Unfortunately, Unser overshot his pits on his final stop and his front wing collided with one of the tires. It took several seconds for the crew to push him back to the refueling hose, and they opted just to fuel the car and send him back out. Sneva also went fuel only and was gaining rapidly, more than a second a lap, on Unser's crippled ride -- but Al knew Sneva didn't have enough laps left to pass him.
The best Al Unser win has to be the 1987 race. He didn't have a ride for the 500 -- and was planning to fly back to ABQ -- until Ongais suffered a concussion in a practice crash and Penske took a year-old "show car" from the lobby of a hotel and put Al in it. He qualified in the middle of the seventh row and just barely missed getting taken out of the race on the first lap by a spinning Josele Garza.
Mario Andretti had the race well in hand at the halfway mark, having lapped the entire field with the exception of Roberto Guerrero. In fact, Al was close to two laps behind at that point in fifth, as attrition was extremely high that day. On lap 130, Tony Bettenhausen lost a tire and Guerrero ran into it, sending it over the north short chute wall, killing a spectator in the topmost row. But it also damaged Guerrero's clutch cylinder, which put him down a lap.
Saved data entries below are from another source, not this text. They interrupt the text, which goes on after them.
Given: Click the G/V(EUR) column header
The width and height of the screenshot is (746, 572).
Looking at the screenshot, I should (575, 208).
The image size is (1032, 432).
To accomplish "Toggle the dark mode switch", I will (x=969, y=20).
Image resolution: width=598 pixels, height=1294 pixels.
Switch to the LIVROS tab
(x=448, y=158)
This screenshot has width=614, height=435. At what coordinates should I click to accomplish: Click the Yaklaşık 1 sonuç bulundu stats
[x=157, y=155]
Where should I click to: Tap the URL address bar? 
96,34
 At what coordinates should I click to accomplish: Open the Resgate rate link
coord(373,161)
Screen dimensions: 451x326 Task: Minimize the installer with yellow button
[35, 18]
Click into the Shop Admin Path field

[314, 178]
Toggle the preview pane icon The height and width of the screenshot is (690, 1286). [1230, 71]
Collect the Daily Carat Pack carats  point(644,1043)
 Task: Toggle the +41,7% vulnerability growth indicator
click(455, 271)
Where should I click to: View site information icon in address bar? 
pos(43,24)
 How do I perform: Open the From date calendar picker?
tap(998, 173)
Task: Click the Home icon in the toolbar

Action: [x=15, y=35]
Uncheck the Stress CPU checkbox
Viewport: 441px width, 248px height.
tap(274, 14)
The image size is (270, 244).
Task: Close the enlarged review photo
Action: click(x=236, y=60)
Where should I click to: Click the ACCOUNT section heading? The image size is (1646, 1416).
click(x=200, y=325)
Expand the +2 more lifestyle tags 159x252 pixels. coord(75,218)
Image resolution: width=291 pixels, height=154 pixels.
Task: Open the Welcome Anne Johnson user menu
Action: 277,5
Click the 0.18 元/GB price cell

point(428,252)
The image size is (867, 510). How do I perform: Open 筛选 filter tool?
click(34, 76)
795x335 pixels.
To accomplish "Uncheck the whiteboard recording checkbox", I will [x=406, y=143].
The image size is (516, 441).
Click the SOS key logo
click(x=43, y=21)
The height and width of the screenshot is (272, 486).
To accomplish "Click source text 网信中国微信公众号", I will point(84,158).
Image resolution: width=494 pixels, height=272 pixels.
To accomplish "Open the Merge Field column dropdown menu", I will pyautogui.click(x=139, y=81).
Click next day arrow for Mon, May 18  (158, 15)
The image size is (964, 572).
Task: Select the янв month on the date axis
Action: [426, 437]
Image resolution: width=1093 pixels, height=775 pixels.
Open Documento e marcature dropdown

With 25 laps to go, Andretti had a full lap lead over Guerrero and Unser with just 12 cars running. He started to back off, which seemed prudent. But the Andretti curse reared its head when doing so caused a valve spring to break two laps later. Now Guerrero seemed the sure winner and put Unser a lap down on lap 180, but when he pitted two laps later, the clutch refused to engage, and he sat helplessly in the pits as Unser surprisingly found himself not only back on the lead lap, but in the lead.
Mario brought out a late-race caution, giving Guerrero one last shot at Unser with four laps to go. But the wily veteran had six lapped cars between himself and the second-place car, and pulled away for win No. 4.
The museum guide in Albuquerque swore the car they have on display is the "winning" car. But IMS also has one which probably has the most pieces of the 500 winner. So my guess is several "replicas" were made (since there were several old March 86C chassis available).